Delegation des Klinikums zurück aus Togo

Gelebte Klinikpartnerschaft

„Es war eine großartige Erfahrung“, ist Dr. Franz Köhler, Anästhesist und Projektleiter der Klinikpartnerschaft im Klinikum Nürnberg, noch immer beeindruckt von dem Erlebten. Im Rahmen der Klinikpartnerschaft zwischen dem Klinikum Nürnberg und dem Krankenhaus der Stadt Bassar im Norden Togos war Köhler im Februar als Teil eines achtköpfigen Teams aus Ärzten, Pflegenden und einer Hebamme für zwei Wochen in Westafrika. Man müsse die Bedingungen vor Ort mit eigenen Augen gesehen haben, meint Köhler. „Noch so genaue Beschreibungen anderer reichen einfach nicht“.

Togo zählt zu den ärmsten Ländern der Welt, entsprechend spärlich ist die medizinische Versorgung der Bevölkerung. Rali Guemedji, Krankenschwester im Klinikum Nürnberg, kennt die Situation in ihrem Heimatland nur zu gut und hat darum 2012 den gemeinnützigen Verein Fi Bassar e.V. ins Leben gerufen, der Bildungs- und Gesundheitsprojekte in Bassar vorantreibt.

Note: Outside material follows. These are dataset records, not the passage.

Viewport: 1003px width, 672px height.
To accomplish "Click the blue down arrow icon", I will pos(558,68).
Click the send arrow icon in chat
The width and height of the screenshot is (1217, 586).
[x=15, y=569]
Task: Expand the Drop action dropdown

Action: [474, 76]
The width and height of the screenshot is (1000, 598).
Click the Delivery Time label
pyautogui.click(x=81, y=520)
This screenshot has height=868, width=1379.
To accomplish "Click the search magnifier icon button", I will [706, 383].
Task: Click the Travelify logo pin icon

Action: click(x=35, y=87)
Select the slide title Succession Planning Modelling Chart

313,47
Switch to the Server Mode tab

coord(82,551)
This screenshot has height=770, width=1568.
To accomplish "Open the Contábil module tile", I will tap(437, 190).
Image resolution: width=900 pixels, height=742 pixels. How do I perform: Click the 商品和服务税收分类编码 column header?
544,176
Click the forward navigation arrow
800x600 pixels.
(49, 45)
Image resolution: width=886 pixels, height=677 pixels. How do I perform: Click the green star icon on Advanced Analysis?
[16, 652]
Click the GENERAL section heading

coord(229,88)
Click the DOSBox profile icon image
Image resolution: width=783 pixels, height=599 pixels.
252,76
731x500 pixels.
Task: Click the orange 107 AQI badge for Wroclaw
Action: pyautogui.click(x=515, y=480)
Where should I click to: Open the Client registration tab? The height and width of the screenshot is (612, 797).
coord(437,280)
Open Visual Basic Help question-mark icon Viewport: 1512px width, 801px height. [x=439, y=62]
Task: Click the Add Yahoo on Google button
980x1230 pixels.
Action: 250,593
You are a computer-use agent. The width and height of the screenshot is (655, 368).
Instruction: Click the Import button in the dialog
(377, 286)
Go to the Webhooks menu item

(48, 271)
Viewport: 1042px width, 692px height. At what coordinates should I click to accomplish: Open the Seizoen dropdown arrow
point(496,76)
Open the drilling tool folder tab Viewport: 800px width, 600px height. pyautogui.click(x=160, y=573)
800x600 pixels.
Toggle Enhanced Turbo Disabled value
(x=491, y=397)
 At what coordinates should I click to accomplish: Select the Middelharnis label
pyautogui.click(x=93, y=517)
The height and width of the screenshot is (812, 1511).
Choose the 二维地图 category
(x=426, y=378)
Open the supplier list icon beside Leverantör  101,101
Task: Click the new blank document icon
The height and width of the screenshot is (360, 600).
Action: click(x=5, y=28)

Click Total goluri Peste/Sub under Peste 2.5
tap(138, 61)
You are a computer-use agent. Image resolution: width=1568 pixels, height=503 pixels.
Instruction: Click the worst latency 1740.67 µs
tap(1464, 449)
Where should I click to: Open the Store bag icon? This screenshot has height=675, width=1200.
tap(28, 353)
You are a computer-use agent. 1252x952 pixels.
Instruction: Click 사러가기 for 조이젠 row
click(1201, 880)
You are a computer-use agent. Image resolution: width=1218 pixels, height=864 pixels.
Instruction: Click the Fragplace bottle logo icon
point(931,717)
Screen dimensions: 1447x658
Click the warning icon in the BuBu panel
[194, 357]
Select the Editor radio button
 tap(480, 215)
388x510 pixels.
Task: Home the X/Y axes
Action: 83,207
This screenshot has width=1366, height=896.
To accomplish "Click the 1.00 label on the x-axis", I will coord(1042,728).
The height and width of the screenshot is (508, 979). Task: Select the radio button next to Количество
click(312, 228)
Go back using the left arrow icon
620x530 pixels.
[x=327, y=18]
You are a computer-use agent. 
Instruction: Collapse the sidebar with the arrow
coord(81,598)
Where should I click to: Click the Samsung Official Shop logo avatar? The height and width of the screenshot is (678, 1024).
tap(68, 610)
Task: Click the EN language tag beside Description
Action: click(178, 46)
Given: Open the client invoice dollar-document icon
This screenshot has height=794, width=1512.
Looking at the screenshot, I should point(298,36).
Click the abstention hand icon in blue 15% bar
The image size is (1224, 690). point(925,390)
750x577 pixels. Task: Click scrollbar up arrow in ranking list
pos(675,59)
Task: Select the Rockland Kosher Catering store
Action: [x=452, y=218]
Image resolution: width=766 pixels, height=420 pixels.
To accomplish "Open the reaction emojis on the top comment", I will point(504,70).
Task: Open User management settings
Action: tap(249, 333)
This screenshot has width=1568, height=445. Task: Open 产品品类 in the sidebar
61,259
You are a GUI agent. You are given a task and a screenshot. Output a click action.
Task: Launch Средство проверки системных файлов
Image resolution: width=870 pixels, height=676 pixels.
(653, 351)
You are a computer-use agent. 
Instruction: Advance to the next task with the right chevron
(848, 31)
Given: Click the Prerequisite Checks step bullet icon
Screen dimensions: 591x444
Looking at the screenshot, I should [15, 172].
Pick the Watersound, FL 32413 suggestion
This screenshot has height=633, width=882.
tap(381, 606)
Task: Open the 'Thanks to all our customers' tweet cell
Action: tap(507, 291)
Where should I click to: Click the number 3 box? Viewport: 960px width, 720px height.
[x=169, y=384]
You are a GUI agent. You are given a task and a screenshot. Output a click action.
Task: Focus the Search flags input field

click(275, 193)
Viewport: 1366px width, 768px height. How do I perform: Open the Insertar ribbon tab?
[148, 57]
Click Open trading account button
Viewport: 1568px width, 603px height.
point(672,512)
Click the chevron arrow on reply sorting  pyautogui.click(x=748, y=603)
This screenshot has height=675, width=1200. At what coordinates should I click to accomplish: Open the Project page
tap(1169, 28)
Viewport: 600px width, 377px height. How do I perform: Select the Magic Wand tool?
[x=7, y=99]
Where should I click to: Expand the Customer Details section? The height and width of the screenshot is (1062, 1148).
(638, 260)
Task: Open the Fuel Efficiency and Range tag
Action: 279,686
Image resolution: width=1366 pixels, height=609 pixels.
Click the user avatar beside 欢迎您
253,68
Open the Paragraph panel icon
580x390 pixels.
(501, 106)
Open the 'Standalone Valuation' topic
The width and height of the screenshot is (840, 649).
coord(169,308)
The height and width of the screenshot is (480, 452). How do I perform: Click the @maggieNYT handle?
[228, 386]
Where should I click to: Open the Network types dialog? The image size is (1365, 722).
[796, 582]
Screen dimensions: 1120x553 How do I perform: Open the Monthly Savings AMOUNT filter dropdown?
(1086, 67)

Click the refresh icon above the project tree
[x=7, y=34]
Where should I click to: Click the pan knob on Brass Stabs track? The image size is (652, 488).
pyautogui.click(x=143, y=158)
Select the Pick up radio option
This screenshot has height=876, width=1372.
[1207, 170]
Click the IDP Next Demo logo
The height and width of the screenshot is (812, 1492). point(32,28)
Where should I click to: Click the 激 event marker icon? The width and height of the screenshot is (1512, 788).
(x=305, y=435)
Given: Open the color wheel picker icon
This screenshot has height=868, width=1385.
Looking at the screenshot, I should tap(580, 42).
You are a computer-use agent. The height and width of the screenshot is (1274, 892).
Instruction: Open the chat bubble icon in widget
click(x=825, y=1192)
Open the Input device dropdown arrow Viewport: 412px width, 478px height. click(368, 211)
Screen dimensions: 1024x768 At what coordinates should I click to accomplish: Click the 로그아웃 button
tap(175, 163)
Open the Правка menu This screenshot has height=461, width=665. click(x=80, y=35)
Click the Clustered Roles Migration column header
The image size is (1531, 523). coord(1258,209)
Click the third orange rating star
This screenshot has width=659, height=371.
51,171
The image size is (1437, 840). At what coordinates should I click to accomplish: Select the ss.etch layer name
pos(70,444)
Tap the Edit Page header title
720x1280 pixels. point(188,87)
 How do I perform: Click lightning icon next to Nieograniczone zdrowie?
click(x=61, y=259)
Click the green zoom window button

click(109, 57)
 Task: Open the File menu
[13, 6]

Guemedji hatte den Einsatz vor Ort akribisch vorbereitet. Schon Monate vorher ging ein Container mit medizinischen Geräten und Material auf die Reise. Direkt nach der Ankunft des Nürnberger Teams ging die Arbeit weiter. Sie schrubbten den vorhandenen Operationssaal und richteten einen zweiten OP komplett neu ein. 69 kostenlose Operationen für mittellose Patienten führten die Chirurgen gemeinsam mit ihren togolesischen Kollegen in den zwei Wochen durch. Köhlers Fazit: „Die Ärzte und Pflegekräfte wissen genau, was sie tun. Allerdings fehlt es ihnen an Geräten und sterilem Material, um ihre Fähigkeiten auch gut anwenden zu können.“

So verfügt das Krankenhaus nicht einmal über einen Wasseranschluss im Haus, stattdessen muss das Wasser in Schüsseln und Kanistern von der Wasserstelle im Hof geholt werden. „Die hygienischen Bedingungen sind sehr schwierig“, musste Regina Schwarz, pflegerische Stationsleitung im Zentral-OP Klinikum Nürnberg Nord, feststellen. Entsprechend hoch ist die Infektionsrate.

 

So war es gut, dass das Team viel neues Material nach Togo mitgebracht hat, darunter auch zwei kleinere Sterilisatoren, die allerdings bei weitem nicht ausreichen. Eine wichtige Maßnahme war daher die komplette Umorganisation und Reinigung der Sterilisationsräume, verrostete Instrumente wurden ersetzt. Außerdem wurde ein Notfallraum für die internistische Station mit Defi, Absauger und Monitor ausgestattet.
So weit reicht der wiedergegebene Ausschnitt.